Facing Cubicin generic threat, Merck's anti-infectives biz gets a nudge with new C. diff-fighter Zinplava

The anti-infectives field is heating up--and Merck’s the latest Big Pharma player to win approval for a new entrant.

The New Jersey pharma giant Friday snagged a green light for Zinplava, a med meant to reduce comebacks of Clostridium difficile infection--better known as C. diff--in adults. The go-ahead followed an FDA delay; in July, the regulator asked for more data and analyses on the med from Merck's trials and simultaneously pushed back Zinplava's PDUFA date by three months.

Now, Zinplava will join a Merck anti-infectives portfolio that took shape with its early 2015 purchase of Cubist Pharmaceuticals. That buy brought in a range of meds that included the blockbuster antibiotic Cubicin, which fights antibiotic-resistant infections, instantly making Merck an established player in the field.

But with Cubicin's patent protection eroded in court--and the Supreme Court's decision in May not to take up the case--Merck will need Zinplava more than ever. Cubicin brought in $649 million in the first half of this year, but Hospira's copycat could make its debut by year's end.

For its part, however, Zinplava won’t hit numbers anywhere near Cubicin’s, analysts predict. The Thomson Reuters Cortellis database late last year pegged 2020 Zinplava sales at $350 million. Cubicin follow-up Zerbaxa, approved in late 2014, made its debut with estimates of $560 million in 2018 sales. 

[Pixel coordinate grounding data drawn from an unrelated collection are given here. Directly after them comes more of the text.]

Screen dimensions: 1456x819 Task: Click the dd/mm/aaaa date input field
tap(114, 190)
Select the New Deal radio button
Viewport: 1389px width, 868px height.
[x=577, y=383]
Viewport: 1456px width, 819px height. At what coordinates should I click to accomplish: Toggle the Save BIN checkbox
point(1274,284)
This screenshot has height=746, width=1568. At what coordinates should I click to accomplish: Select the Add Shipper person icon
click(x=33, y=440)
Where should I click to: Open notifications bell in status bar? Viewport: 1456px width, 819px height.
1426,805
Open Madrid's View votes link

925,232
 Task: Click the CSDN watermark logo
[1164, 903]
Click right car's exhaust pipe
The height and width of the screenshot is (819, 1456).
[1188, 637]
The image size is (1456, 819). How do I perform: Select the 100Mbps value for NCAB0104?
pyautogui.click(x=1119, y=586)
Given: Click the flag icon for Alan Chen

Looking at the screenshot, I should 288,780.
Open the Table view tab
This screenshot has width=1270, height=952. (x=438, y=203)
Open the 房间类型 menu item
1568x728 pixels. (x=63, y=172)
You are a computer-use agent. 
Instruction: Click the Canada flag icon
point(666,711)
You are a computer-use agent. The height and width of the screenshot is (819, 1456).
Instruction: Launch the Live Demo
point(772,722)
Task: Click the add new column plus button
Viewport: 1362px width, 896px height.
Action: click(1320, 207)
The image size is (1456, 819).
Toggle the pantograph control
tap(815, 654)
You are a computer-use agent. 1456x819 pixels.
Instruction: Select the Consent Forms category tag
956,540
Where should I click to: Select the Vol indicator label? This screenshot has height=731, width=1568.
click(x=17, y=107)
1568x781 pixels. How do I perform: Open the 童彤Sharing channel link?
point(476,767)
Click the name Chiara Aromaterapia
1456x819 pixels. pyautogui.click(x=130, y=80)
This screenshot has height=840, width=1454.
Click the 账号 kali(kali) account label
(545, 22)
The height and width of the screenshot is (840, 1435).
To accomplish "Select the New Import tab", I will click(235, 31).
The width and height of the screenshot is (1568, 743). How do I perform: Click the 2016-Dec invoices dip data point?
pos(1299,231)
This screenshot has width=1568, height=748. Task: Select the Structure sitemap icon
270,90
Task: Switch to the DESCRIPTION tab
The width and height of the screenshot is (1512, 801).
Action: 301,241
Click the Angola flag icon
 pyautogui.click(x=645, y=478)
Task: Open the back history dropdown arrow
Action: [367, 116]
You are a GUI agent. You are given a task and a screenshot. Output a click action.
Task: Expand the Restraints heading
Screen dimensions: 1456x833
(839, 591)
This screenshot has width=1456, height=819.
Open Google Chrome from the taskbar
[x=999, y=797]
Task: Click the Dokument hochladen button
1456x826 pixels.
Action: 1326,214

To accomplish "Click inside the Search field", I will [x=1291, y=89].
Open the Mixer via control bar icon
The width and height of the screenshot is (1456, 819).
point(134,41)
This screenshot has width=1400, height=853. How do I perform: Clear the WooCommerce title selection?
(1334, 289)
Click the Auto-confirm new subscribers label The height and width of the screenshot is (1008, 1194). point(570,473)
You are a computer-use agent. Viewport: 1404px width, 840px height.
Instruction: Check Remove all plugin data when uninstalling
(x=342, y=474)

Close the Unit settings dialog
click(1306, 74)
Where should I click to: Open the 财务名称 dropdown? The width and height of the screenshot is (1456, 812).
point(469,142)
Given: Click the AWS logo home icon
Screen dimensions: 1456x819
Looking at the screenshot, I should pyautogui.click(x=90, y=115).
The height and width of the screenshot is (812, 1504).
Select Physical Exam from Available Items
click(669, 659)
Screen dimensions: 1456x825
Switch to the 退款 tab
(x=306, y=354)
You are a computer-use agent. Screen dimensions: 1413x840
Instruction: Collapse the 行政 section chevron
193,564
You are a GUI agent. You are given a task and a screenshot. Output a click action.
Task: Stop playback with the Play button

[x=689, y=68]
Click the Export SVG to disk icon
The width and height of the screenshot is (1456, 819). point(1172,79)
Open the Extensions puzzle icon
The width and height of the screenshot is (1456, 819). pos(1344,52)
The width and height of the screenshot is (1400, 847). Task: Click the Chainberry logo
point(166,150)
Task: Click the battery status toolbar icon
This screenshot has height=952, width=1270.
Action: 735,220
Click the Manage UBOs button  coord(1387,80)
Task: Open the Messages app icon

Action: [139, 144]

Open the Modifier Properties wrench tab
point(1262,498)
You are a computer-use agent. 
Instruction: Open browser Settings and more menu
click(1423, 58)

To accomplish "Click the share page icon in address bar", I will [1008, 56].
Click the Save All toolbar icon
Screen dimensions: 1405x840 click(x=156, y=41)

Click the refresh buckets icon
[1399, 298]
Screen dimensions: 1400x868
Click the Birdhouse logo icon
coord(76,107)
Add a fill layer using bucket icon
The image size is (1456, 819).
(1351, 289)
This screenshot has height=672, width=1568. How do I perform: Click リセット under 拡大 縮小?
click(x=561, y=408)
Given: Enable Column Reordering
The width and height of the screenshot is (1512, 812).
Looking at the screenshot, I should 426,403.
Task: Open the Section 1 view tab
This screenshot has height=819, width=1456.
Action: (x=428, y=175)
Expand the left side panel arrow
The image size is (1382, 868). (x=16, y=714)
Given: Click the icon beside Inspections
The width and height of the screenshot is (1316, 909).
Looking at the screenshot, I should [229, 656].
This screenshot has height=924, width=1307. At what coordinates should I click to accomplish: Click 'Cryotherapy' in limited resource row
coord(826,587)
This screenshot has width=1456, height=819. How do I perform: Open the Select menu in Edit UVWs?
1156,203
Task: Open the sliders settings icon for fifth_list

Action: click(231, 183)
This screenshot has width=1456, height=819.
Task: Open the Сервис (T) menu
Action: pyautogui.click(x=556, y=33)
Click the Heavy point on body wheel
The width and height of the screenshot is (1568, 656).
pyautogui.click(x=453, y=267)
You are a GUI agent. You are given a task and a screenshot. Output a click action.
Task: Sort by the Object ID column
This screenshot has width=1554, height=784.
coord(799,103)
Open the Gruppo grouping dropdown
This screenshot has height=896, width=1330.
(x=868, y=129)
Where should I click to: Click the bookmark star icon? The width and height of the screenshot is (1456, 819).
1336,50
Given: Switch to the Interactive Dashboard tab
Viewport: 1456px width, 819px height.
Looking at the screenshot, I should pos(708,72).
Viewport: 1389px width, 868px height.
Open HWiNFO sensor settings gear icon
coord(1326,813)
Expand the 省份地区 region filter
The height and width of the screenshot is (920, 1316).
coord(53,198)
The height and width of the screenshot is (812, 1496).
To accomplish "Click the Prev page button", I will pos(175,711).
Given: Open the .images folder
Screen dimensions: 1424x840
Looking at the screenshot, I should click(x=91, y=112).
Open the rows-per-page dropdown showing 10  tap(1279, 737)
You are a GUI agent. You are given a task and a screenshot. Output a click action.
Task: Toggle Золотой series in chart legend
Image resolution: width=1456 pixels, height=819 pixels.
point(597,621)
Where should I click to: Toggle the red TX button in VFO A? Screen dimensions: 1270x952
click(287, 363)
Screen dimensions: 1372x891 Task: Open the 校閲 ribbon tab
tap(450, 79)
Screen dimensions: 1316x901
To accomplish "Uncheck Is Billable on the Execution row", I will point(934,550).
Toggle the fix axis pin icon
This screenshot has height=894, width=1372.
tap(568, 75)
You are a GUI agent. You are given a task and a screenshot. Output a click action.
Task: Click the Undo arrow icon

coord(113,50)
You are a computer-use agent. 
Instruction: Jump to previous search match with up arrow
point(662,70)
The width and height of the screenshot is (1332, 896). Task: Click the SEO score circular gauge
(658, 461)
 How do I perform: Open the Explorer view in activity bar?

Zinplava also faces the prospect of competition not only from other drugs, but also from vaccines that might prevent C. Diff altogether. Pfizer and Sanofi are each working on versions, and smaller vaccine makers are in the mix, too.

Meanwhile, Merck isn’t the only major drugmaker to be dabbling in anti-infectives. Demand for them is growing as bacteria evolve to withstand current treatments. Allergan boasts a pair of relative newcomers in antibiotics Avycaz and Dalvance, and Pfizer in August agreed to shell out up to $1.5 billion for AstraZeneca’s antibiotics stable.

In fact, one analyst predicted that Avycaz' early--and plentiful--sales could convince others to jump into the field. The gram-negative antibiotic’s early success “bodes well” for other gram-negative products coming up through the pipeline, “especially the ones that work on bugs for which all current options fail," Evercore ISI analyst Umer Raffat wrote in a note to clients.

Merck in-licensed Zinplava from Medarex in 2009, just before Bristol-Myers Squibb snapped up that drugmaker for $2.4 billion.